I am producing a three dimensional matrix with two rows(e.g. a 2x1000x10 matrix). These contain x- and y-coordinates for dot motion paths, where the first line contains the x-coordinates and the second line the y-coordinates. The number of columns (here: 1000) depends on the length of the motion paths. The number of levels in the third dimension depends on the number of dots (here: 10).
I want to know if some dots are going to overlap, i.e. if any x- and y-coordinates across the third dimension at the same time point t, i.e. any combination of (:, t, :), are identical.
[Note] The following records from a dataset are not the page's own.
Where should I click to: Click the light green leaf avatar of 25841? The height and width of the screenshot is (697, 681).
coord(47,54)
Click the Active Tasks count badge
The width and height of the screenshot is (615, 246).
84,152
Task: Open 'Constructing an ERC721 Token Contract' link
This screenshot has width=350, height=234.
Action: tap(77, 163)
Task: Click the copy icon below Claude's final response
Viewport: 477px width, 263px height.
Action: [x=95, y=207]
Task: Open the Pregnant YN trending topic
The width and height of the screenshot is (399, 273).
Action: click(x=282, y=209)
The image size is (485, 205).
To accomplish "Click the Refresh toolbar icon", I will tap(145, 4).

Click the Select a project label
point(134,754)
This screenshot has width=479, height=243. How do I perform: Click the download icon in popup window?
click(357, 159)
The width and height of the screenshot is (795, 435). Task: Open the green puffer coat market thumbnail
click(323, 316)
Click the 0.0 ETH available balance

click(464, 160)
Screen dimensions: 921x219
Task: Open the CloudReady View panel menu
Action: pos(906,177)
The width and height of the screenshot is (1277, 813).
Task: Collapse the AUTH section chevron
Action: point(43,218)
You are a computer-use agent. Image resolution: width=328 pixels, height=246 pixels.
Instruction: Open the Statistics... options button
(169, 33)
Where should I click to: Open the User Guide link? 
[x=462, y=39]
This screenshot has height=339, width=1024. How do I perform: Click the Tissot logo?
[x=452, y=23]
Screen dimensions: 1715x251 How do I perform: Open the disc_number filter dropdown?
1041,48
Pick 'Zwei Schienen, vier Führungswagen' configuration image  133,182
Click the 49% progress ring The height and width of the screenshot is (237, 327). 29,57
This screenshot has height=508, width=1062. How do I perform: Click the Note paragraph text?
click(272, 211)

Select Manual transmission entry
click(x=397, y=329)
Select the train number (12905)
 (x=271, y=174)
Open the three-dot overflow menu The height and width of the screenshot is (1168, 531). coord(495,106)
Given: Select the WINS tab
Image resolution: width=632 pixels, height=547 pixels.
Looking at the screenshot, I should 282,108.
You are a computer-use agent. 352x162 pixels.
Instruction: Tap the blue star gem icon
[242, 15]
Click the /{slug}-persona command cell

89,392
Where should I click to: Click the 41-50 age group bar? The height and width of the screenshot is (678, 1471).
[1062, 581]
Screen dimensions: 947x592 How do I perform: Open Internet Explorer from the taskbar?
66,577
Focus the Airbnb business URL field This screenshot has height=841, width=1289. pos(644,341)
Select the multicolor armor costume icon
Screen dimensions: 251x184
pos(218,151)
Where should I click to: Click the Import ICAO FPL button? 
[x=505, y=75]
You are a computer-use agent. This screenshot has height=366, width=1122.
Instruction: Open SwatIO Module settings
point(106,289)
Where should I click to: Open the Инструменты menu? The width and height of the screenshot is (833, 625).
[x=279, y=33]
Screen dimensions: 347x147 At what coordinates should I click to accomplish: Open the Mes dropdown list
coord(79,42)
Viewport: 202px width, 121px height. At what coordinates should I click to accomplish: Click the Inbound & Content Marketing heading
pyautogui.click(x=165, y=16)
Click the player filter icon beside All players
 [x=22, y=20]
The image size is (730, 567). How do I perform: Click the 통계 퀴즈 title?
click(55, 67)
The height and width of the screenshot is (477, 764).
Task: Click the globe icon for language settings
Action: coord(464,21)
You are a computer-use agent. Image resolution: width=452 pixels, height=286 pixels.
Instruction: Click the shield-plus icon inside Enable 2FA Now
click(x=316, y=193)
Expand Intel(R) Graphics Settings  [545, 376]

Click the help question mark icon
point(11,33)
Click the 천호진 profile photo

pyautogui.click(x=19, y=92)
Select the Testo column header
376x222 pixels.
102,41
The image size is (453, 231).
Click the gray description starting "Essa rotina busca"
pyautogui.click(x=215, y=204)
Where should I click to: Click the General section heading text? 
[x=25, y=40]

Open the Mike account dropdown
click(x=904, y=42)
So the comparison will be within the matrix.
i = [1:size(matrix, 3)];
j = [1:size(matrix, 3)];
t = [1:size(matrix, 2)];
crash = any(coordinates(:, t, i)==coordinates(:, t, j))
would be trivial because i and j can be the same and thus say that the point is equal to itself.
Do you know how I can detect equal value combinations across matrix dimensions? How do I index them if they exist?
I think this does what you want. To find out if there's a crash:
t = bsxfun(#eq, coordinates, permute(coordinates, [1 2 4 3]));
crash = any(sum(any(all(t,1),2),4)>1,3);
We first use bsxfun to compute a 4D array (t) that tests for equality in the same coordinate (1st dim) and the same position along path (2nd dim), where the 3rd and 4th dims run over all pairs of dots. A crash occurs if both coordinates (all(,...,1)) are equal for any column (any(...,2)) in more than one "other" dot (sum(...,4)>1) for any "reference" dot (any(...,3)). We need to specify "more than one" because any dot is at least equal to itself (for a given position and coordinate).
Example:
>> coordinates = randi(9,2,5,4)
coordinates(:,:,1) =
7 4 3 3 8
7 1 4 2 4
coordinates(:,:,2) =
8 7 8 4 8
4 4 7 2 9
coordinates(:,:,3) =
3 4 7 8 5
7 8 2 9 8
coordinates(:,:,4) =
6 2 7 8 5
2 4 8 3 1
>> t = bsxfun(#eq, coordinates, permute(coordinates, [1 2 4 3]));
>> crash = any(sum(any(all(t,1),2),4)>1,3)
crash =
0
>> coordinates(:,2,4) = coordinates(:,2,1) %// 4th dot equal to 1st dot in column 2
coordinates(:,:,1) =
7 4 3 3 8
7 1 4 2 4
coordinates(:,:,2) =
8 7 8 4 8
4 4 7 2 9
coordinates(:,:,3) =
3 4 7 8 5
7 8 2 9 8
coordinates(:,:,4) =
6 4 7 8 5
2 1 8 3 1
>> t = bsxfun(#eq, coordinates, permute(coordinates, [1 2 4 3]));
>> crash = any(sum(any(all(t,1),2),4)>1,3)
crash =
1
To find the coordinates of the crash:
t = bsxfun(#eq, coordinates, permute(coordinates, [1 2 4 3]));
[m,n,p] = size(coordinates);
ii = find(squeeze(all(bsxfun(#times, t, ...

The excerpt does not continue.